A PROBLEMATIZAÇÃO DA TRAVA BANCÁRIA NA RECUPERAÇÃO JUDICIAL

Escrito por Giovanna Vieira Portugal Macedo – Advogada Cível da BECKER DIREITO EMPRESARIAL

Considerando o atual cenário econômico incerto do país, as chances de manutenção das empresas, e o fomento da atividade empresarial, são impactadas o pelo modo como a lei de recuperação judicial e falências é interpretada e aplicada.

Ainda que a legislação brasileira precise de mudanças no sentido de uma melhor regulamentação de medidas que possibilitem o soerguimento das empresas, a exemplo do dip financing, ela tem sido uma boa saída para diversas empresas nesta época de crise.

É preciso, contudo,  sopesar a priorização dos credores em detrimento da empresa recuperanda, tendo em vista que a depender da situação, esta priorização pode culminar na impossibilidade da manutenção da empresa em recuperação judicial.

A Lei 11.101/2005 prevê um tratamento diferenciado aos credores que possuem como garantia créditos fiduciários, que possui ainda um tratamento controverso pela doutrina e jurisprudência.

Conforme é sabido, antes do ajuizamento do pedido de Recuperação Judicial, a primeira alternativa buscada pelas empresas é o empréstimo bancário, contudo, dentre as opções previstas no mercado, a mais utilizada tem sido o empréstimo via cédula de crédito bancário com garantia de cessão fiduciária de direitos creditórios.

Tal modalidade de empréstimo atualmente é a mais utilizada justamente pelo fato de os bancos não quererem sujeitar-se aos efeitos da Recuperação Judicial, isto é, não se submeterem ao plano de recuperação judicial.

Ainda que os titulares de tais créditos não se submetam aos efeitos da Recuperação Judicial, existe previsão específica de que no período de stay (§4º do artigo 6º da Lei 11.101/2005) fica proibida a venda ou retirada de bens essenciais à empresa.

A trava bancária nada mais é do que o mecanismo utilizado pelos bancos para proteger o seu crédito em face de empresas em recuperação judicial, com a retenção dos recebíveis da empresa sob o argumento de qual tal modalidade de crédito não se submete aos efeitos da Recuperação Judicial.

Contudo, ainda que a trava bancária proteja as instituições financeiras, tal questão deve ser ponderada de acordo com os interesses dos demais credores e da própria recuperanda, de modo que se inviabilizada a continuidade empresarial, restará prejudicado o interesse de toda uma coletividade.

Considerando que o objetivo da recuperação judicial é a maximização dos ativos da empresa para pagamento dos credores, a questão da existência de créditos não sujeitos aos efeitos da recuperação judicial gera uma grande preocupação no que diz respeito ao equilíbrio de interesses.

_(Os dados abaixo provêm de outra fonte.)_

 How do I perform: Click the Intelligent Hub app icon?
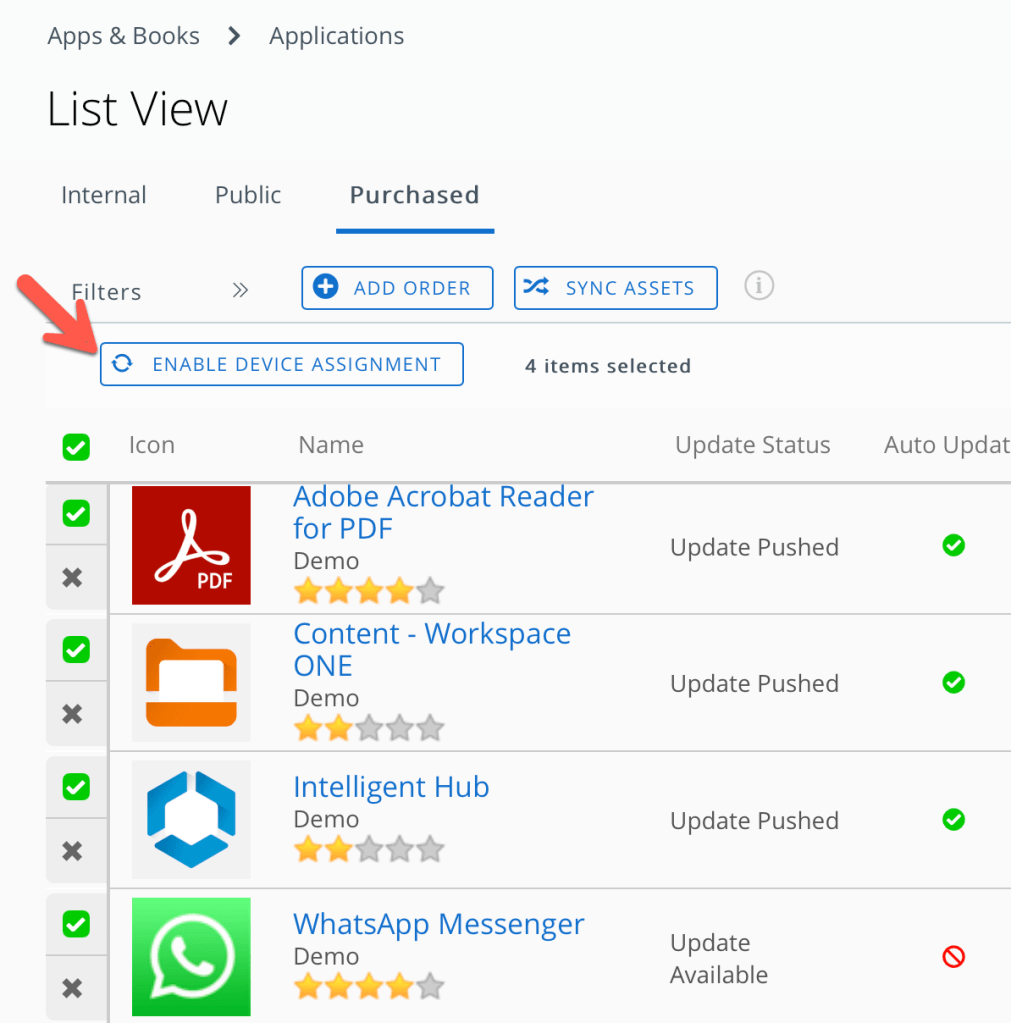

Tendo em vista esse conflito, deve ser invocado o princípio do par conditio creditorum, que tem sido colocado em cheque com a possibilidade das travas bancárias.

Além de colocar em cheque o princípio acima referido, se indevidamente aplicada a trava bancária também afeta os princípios da preservação e função social da empresa.

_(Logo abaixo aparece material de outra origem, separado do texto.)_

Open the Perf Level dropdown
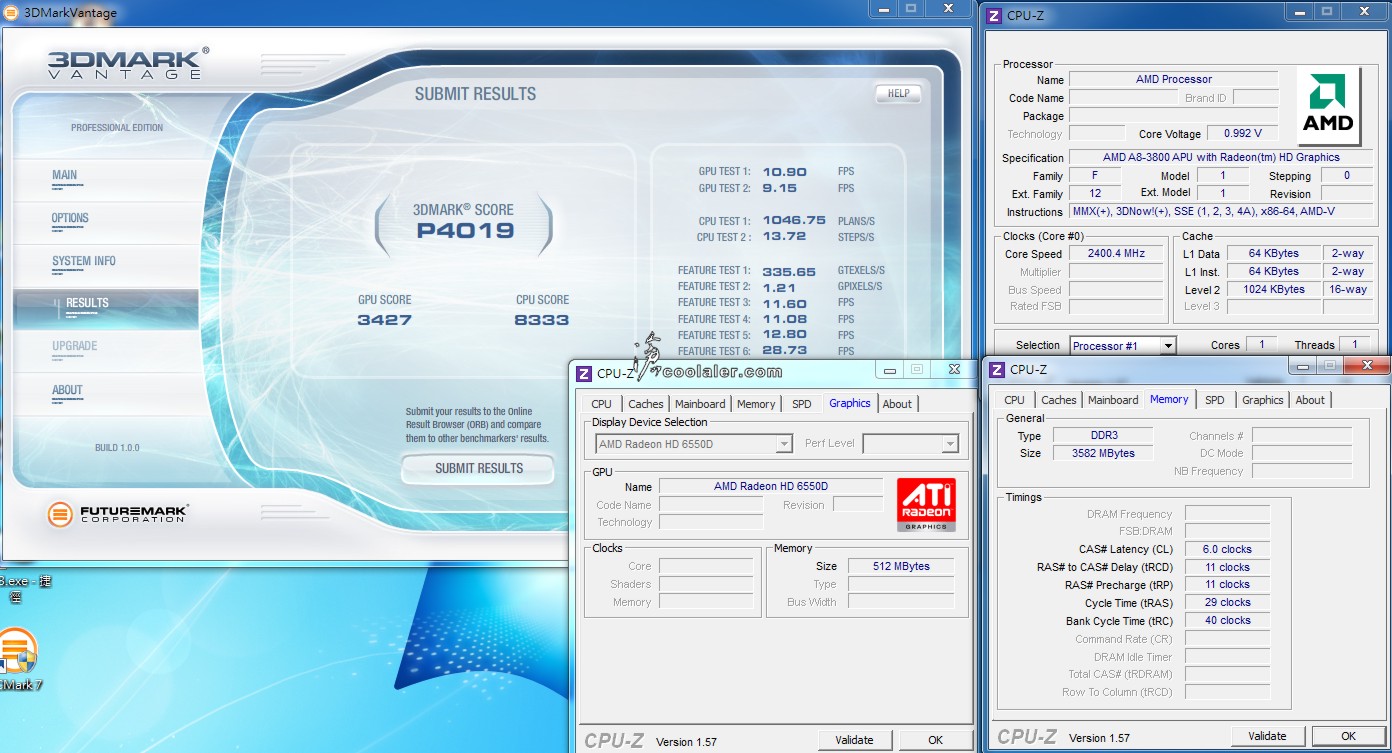This screenshot has height=753, width=1392. pos(949,444)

É necessário ressaltar que a aplicação dos referidos princípios pode justificar a liberação da trava bancária, tendo em vista o interesse maior na preservação da empresa que cumprirá a sua função social caso “sobreviva” e continue gerando empregos.

Diante de tal questão, as travas bancárias, por serem consideradas abusivas e contrárias aos princípios aplicáveis à recuperação judicial, têm encontrado cada vez mais resistência da doutrina e da jurisprudência.

Da análise de recentes julgados, é possível observar a relativização do uso das travas bancárias tendo em vista a necessidade de se preservar as sociedades empresárias e de uma maneira reflexa a sua função social.

Concluindo, o que se observa é que na maioria das vezes a trava bancária na recuperação judicial é incompatível com o princípio da preservação da empresa, de modo que a lei deve ser aplicada de acordo com os princípios formadores da recuperação judicial, sejam eles da viabilidade da empresa em crise, da conservação e maximização dos ativos, da preservação da atividade empresária e da função social.